I received this board in a local trade and the gentleman couldn't remember what species it was but said it was kind of like Teak . After looking at El Guapos recent find post and googling Padauk , I think it might be ? 
Thanks for any help !


----------



## phinds (Dec 28, 2013)

manbuckwal said:


> I received this board in a local trade and the gentleman couldn't remember what species it was but said it was kind of like Teak . After looking at El Guapos recent find post and googling Padauk , I think it might be ?
> Thanks for any help !



Doesn't look like it. Compare the end grain to that seen on my site.


----------



## manbuckwal (Dec 28, 2013)

phinds said:


> Doesn't look like it. Compare the end grain to that seen on my site.

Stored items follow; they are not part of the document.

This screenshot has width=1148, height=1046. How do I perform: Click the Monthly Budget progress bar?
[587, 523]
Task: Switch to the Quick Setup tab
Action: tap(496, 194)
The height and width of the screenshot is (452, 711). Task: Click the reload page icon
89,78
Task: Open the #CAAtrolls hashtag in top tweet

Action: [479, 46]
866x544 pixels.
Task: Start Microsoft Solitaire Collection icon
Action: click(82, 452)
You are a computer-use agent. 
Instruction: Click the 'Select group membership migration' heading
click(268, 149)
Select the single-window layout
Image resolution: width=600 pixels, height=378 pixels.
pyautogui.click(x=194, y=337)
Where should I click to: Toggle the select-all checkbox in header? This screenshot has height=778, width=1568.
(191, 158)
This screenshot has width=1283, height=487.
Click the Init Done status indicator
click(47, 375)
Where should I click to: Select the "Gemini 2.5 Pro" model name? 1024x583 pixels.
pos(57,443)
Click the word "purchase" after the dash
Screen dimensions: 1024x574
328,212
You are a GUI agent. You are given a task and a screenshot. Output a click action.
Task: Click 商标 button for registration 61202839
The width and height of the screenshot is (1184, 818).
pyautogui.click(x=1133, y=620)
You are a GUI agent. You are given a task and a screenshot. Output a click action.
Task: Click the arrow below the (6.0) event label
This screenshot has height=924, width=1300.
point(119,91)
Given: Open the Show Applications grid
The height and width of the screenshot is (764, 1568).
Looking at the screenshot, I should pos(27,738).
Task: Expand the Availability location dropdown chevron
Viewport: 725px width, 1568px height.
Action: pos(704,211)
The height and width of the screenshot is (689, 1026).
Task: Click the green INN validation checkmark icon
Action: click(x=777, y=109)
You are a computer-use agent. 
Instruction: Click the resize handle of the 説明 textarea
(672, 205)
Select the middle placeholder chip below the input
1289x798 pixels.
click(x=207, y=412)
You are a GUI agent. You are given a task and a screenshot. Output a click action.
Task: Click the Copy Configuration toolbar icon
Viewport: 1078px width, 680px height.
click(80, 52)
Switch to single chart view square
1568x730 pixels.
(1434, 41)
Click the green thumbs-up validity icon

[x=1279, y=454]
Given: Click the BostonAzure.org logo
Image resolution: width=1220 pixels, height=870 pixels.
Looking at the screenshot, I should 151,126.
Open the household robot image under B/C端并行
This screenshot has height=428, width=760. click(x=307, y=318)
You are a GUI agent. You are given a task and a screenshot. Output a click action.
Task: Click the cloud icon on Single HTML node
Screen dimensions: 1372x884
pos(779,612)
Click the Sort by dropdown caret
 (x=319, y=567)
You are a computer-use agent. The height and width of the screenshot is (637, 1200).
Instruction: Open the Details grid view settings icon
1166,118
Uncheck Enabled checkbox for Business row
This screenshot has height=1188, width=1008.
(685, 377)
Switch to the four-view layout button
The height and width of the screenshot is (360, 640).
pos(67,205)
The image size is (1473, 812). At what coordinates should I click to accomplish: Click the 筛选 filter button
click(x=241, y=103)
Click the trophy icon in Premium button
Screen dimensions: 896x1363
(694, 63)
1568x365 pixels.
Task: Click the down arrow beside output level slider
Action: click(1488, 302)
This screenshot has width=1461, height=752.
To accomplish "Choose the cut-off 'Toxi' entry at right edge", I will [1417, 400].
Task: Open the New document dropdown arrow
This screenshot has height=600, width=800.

I did, and it has the orange / red color 
and the lil dots that look similar to the pics on your site ?

Reactions: Like 1


----------



## Adillo303 (Dec 28, 2013)

I don't think so either. Paduak is reddish to orangeish.

Nice looking wood though.

Reactions: Like 1


----------



## phinds (Dec 28, 2013)

manbuckwal said:


> I did, and it has the orange / red color
> and the lil dots that look similar to the pics on your site ?


 
"lil dots" is an inadequate characterization of end grain, if that's what you are talking about. The end grain on your piece does not look like padauk. Also, your pic doesn't show orange/red color, so that makes it hard for us to ID it since you are saying that it does not look like what the pic shows.


----------



## Molokai (Dec 28, 2013)

I have seen that wood before but cant remember the name, but its not padauk. Can it be some kind of rosewood?


----------



## barry richardson (Dec 28, 2013)

I think it is Iroko. Often used as a cheaper substitute for Teak. I recently got a bunch of it, looks just like that...


----------



## phinds (Dec 28, 2013)

barry richardson said:


> I think it is Iroko. Often used as a cheaper substitute for Teak. I recently got a bunch of it, looks just like that...


 
From what I can see of the end grain in his pic, it doesn't look anything like iroko so I'm assuming you're just going from the face grain.


----------



## daugher12 (Dec 28, 2013)

Could it be Jatoba aka Brazilian cherry? Is it dense and heavy?


----------



## barry richardson (Dec 28, 2013)

phinds said:


> From what I can see of the end grain in his pic, it doesn't look anything like iroko so I'm assuming you're just going from the face grain.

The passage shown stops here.